Food & Drink All you can eat



News and notes from the San Antonio food scene

Hoo-hoo for Huhot

Huhot Mongolian Grill, 12710 I-10 W, where diners create their own Mongolian feast, opened in early August. A variety of meat, seafood, and noodle options — as well as 20 vegetables and 24 sauces — are offered assembly-line style. Diners make their way to a 6-foot grill at the center of the dining room where a chef sears or stir-fries their creation. Huhot is open seven days a week, 11 a.m.-10 p.m.

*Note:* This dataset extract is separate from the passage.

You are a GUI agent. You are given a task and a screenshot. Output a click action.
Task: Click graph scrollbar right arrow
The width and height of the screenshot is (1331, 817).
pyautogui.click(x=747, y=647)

That’s 3,577,000 gallons of tartar sauce y’all

October 11 marked the 40th anniversary of locally owned and family-operated Sea Island Shrimp House. Dan Anthony, wife Chrissy, and friend Henry Reed opened the first location at 322 W. Rector in 1965. Since then, the Sea Island Shrimp House has opened seven restaurants, each of which still prepares the restaurant’s dishes as it did 40 years ago: They still peel the shrimp, filet the fish, grind bread crumbs, shuck every oyster to order, make 245 gallons of homemade tartar sauce daily, and host approximately 40,000 guests per week.

To commemorate its anniversary, Sea Island is serving a “40-Year Favorites Platter,” which includes skewered, charbroiled Texas Gulf shrimp, hand-cut fish filet, wild Texas Gulf shrimp, Texas shrimp gumbo, fresh coleslaw, and French fries topped off with an onion ring. For more information call 342-2800.

Eat, drink, and be artsy

Silo Restaurant & Bar, 1133 Austin Hwy, will host an art opening and artist reception on Thursday, October 27, from 6:30-8 p.m. This month the gallery features the work of photographers Barbara Digby, Larry Leissner, and Neil Maurer. For more information call 824-8686.

A rolling ciabatta gathers no moss

Baker Jenny Mattingsley left Paesano’s Bakery last month to be the pastry chef and production manager in Central Market’s bakery, 4821 Broadway. Mattingsley, who worked at Paesano’s for 6 1/2 years, says “it was simply time, and this is a good change,” adding with a laugh that she really appreciates that the local chain’s bakery has air-conditioning. “That’s not why I moved, but it’s very nice.”

The veteran baker says she hasn’t worked in a large bakery since her first job at Austin’s Sweetish Hill Bakery 27 years ago. “I was just learning, so it is really nice to be back, but on the other side, as a manager,” she says. “It feels like I’ve come back around — not full circle, there’s always more circle.”

Central Market’s bread and pastry recipes — developed with the Culinary Institute of America — are excellent, says Mattingsley, but she’d like to see the bakers creating crustier breads from the recipes, which she’ll be working on in the coming months.